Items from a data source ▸
════════════════
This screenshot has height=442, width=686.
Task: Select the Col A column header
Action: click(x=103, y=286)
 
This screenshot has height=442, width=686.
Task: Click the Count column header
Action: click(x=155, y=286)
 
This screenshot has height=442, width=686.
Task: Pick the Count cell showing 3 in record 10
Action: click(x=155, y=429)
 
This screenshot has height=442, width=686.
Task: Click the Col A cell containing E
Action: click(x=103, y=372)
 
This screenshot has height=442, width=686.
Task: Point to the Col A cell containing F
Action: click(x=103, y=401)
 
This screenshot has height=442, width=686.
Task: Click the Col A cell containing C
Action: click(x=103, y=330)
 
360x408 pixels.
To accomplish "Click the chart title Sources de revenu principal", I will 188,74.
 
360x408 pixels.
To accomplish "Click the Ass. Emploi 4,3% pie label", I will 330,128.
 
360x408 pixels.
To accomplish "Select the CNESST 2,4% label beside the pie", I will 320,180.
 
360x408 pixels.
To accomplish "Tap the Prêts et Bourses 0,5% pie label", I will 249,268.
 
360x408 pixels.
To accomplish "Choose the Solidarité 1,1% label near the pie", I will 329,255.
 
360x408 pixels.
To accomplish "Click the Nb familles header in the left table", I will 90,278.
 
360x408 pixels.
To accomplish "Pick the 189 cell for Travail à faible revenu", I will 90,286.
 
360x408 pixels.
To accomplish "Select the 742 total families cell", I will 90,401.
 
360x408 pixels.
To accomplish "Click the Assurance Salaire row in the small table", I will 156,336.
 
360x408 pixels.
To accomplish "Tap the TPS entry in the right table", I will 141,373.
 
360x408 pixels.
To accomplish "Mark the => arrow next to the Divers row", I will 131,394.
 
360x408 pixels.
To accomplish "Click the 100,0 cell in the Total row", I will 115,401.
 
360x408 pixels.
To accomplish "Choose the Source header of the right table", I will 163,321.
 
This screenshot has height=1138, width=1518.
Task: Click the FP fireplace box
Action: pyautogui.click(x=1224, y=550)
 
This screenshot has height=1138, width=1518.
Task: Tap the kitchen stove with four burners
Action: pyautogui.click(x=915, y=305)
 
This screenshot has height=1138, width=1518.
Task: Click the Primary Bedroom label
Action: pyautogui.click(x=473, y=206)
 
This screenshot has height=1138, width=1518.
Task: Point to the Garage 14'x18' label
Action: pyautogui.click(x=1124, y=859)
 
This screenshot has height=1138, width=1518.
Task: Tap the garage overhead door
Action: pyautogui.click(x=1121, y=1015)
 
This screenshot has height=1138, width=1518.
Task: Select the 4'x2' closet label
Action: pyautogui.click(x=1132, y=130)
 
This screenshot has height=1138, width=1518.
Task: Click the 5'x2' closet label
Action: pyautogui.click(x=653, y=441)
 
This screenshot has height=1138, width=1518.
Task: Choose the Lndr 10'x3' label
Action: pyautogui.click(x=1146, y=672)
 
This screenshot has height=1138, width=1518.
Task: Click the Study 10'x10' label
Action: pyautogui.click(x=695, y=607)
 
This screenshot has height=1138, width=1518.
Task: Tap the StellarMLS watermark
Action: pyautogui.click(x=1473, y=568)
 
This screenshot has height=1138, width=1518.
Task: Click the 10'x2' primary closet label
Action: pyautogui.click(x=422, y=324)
════════════════
THE REQUEST ▸
Which lines in the data above contain the string "Select", with case counting? Show each of those lines in full.

EXERCISE RESPONSE ▸
Task: Select the Col A column header
To accomplish "Select the CNESST 2,4% label beside the pie", I will 320,180.
To accomplish "Select the 742 total families cell", I will 90,401.
Task: Select the 4'x2' closet label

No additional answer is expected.